§ Source records:
<<<<

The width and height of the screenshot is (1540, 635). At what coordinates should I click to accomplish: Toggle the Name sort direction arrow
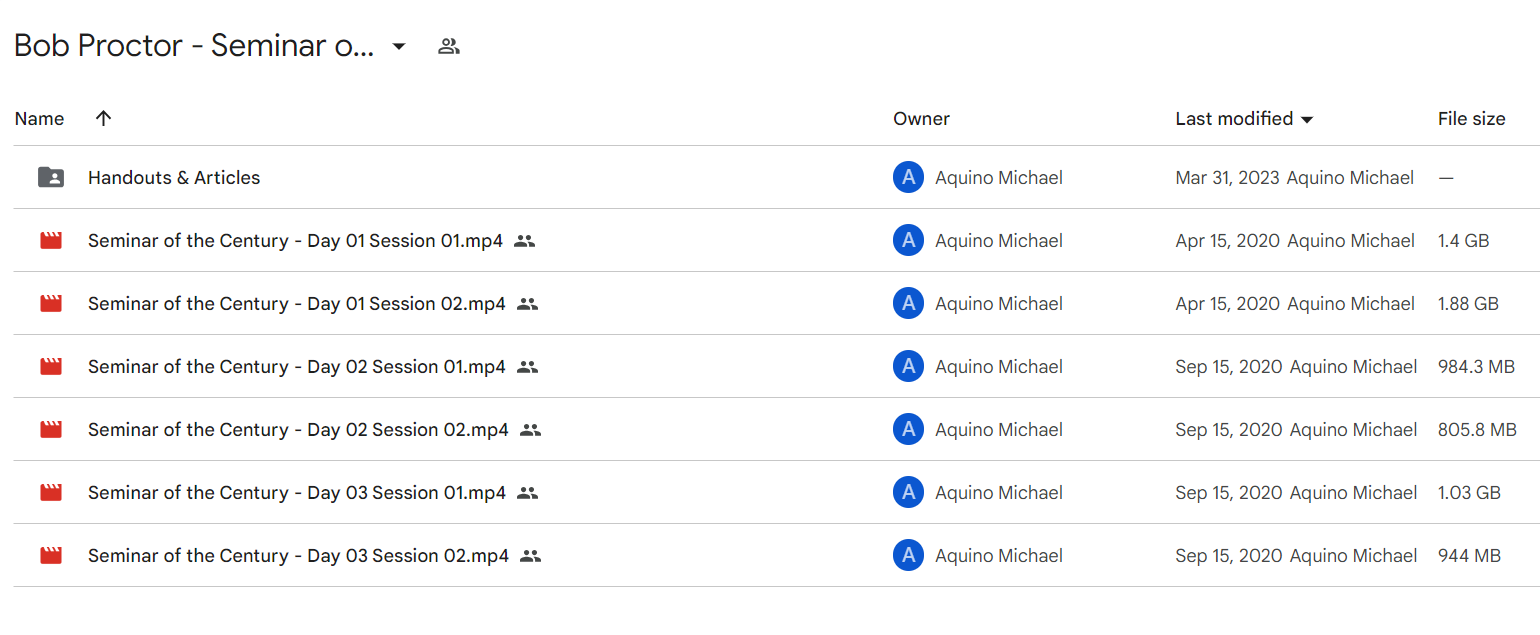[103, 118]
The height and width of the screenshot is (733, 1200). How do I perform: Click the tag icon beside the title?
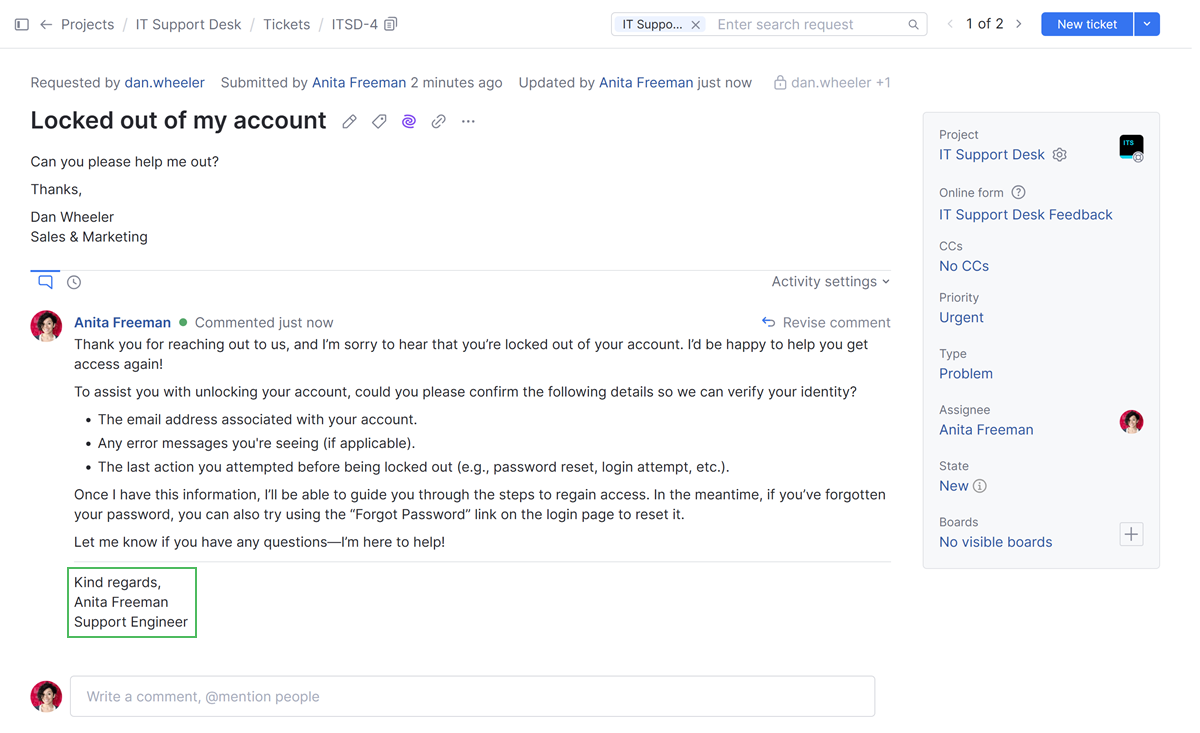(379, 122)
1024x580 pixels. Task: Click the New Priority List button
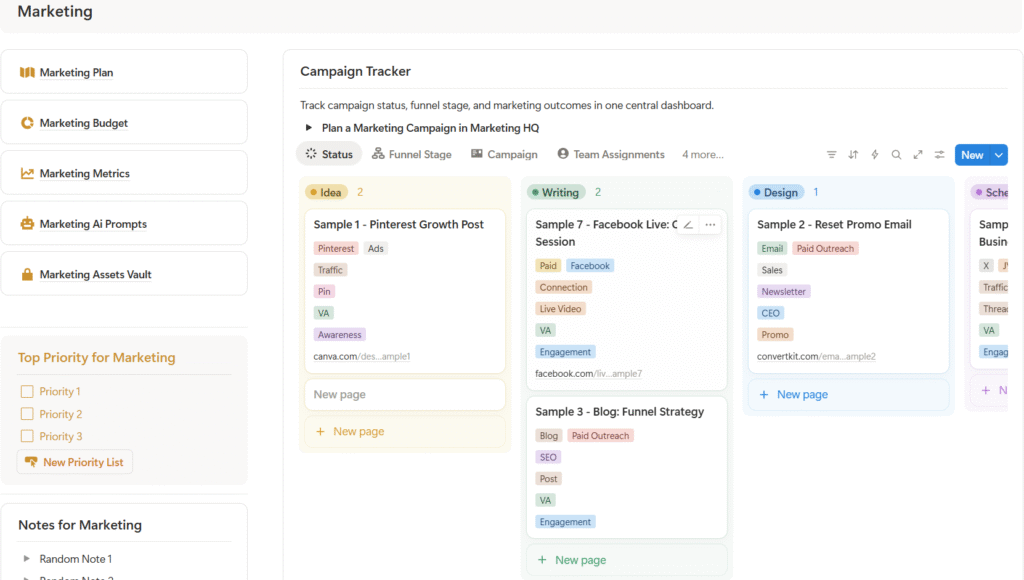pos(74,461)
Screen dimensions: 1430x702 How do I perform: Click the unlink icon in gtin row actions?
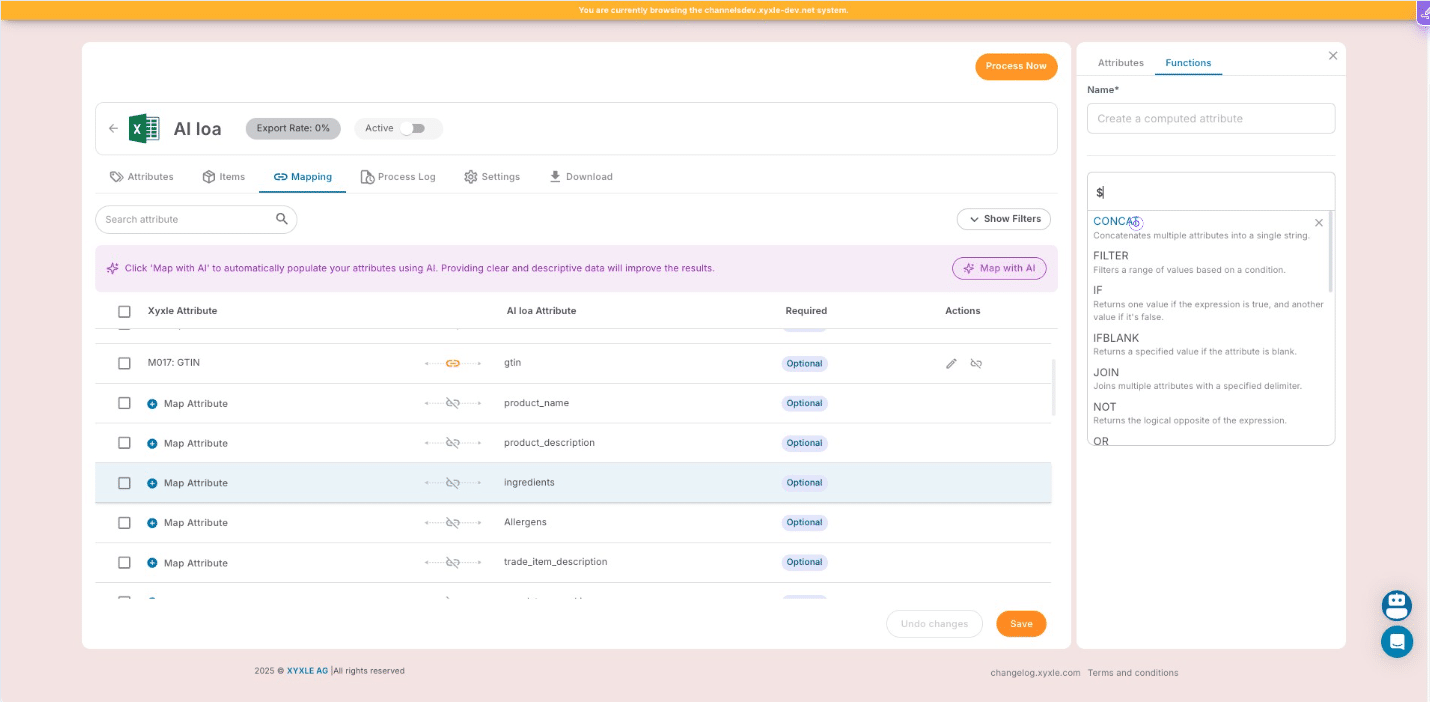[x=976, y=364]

>>>>

§ Your task:
Repeat the listing word for word, omitting the pictures.

§ Solution to the exercise:
The width and height of the screenshot is (1540, 635). At what coordinates should I click to accomplish: Toggle the Name sort direction arrow
[103, 118]
The height and width of the screenshot is (733, 1200). How do I perform: Click the tag icon beside the title?
(379, 122)
1024x580 pixels. Task: Click the New Priority List button
pos(74,461)
Screen dimensions: 1430x702 How do I perform: Click the unlink icon in gtin row actions?
[x=976, y=364]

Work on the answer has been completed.